# Problem description
Copy out every one of the records below word for word, omitting the pictures.

━━━ Data supplied ━━━

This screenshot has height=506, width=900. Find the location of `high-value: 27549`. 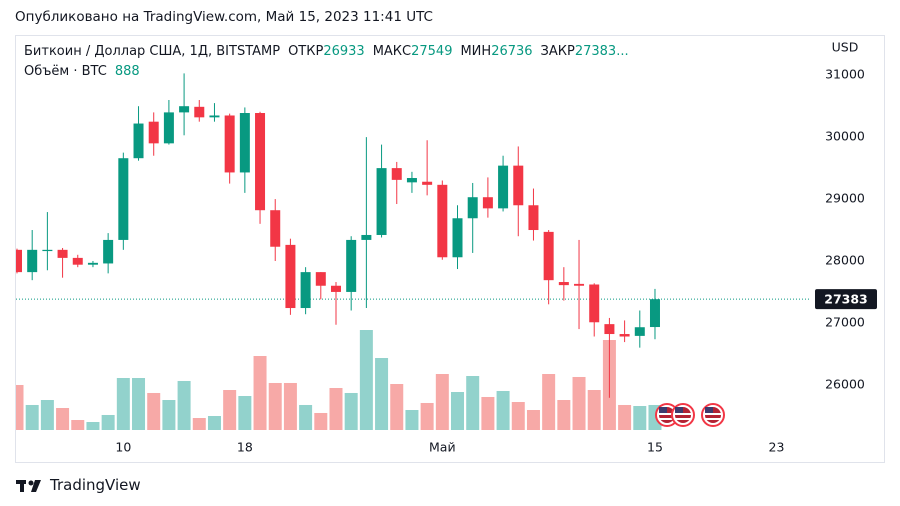

high-value: 27549 is located at coordinates (432, 52).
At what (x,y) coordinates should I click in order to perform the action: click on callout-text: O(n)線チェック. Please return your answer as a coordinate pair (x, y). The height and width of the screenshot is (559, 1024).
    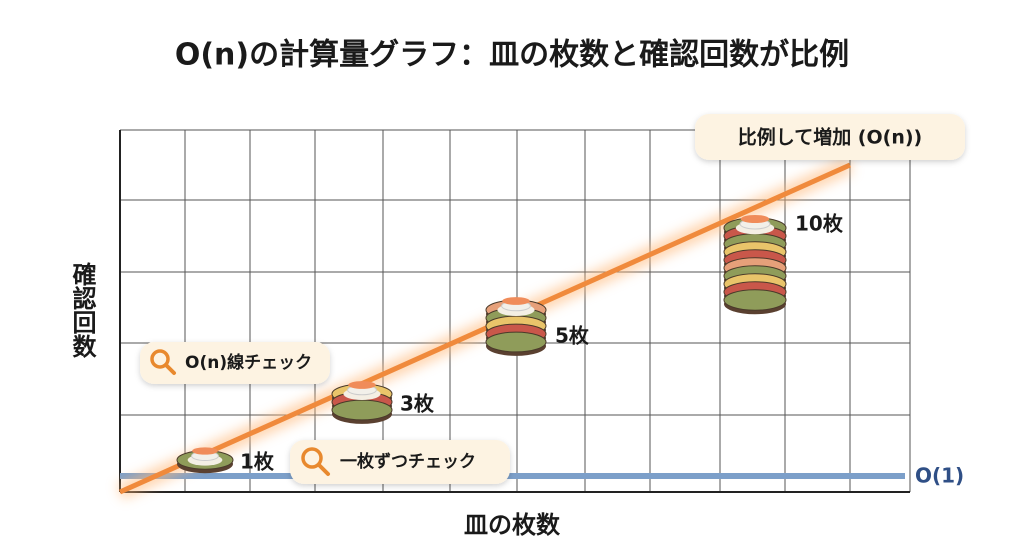
    Looking at the image, I should click on (248, 362).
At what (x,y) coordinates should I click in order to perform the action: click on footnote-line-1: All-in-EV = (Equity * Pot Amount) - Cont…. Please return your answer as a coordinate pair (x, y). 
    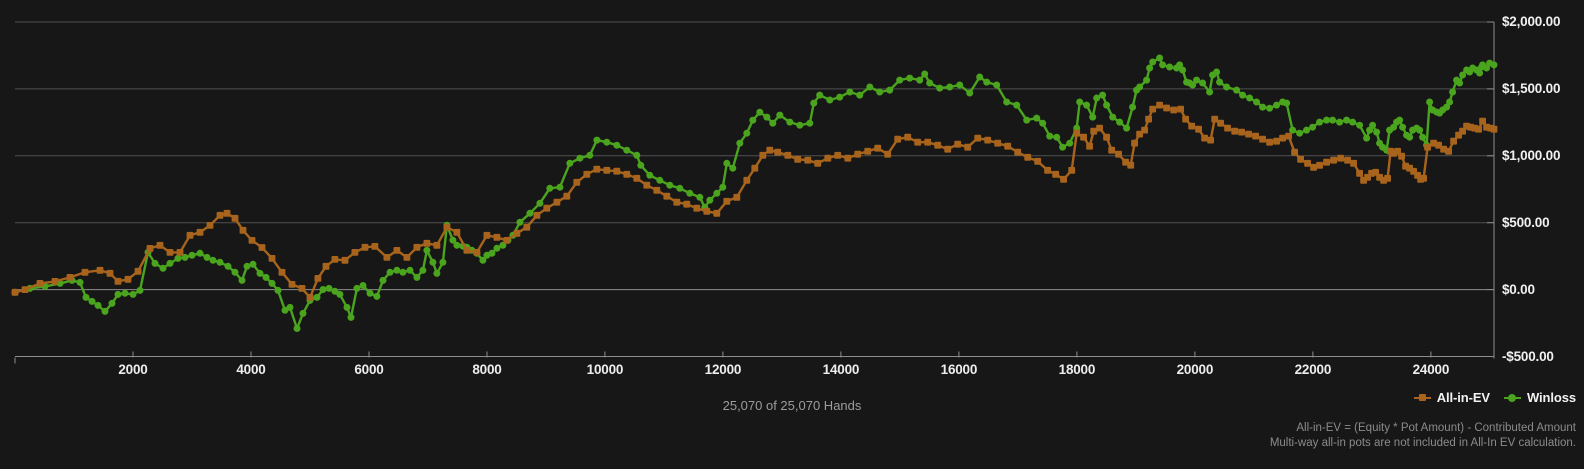
    Looking at the image, I should click on (1436, 428).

━━━

# Problem solution
This screenshot has height=506, width=900. Find the location of `high-value: 27549`. 

high-value: 27549 is located at coordinates (432, 52).
At what (x,y) coordinates should I click in order to perform the action: click on callout-text: O(n)線チェック. Please return your answer as a coordinate pair (x, y). The height and width of the screenshot is (559, 1024).
    Looking at the image, I should click on (248, 362).
At what (x,y) coordinates should I click in order to perform the action: click on footnote-line-1: All-in-EV = (Equity * Pot Amount) - Cont…. Please return your answer as a coordinate pair (x, y). 
    Looking at the image, I should click on (1436, 428).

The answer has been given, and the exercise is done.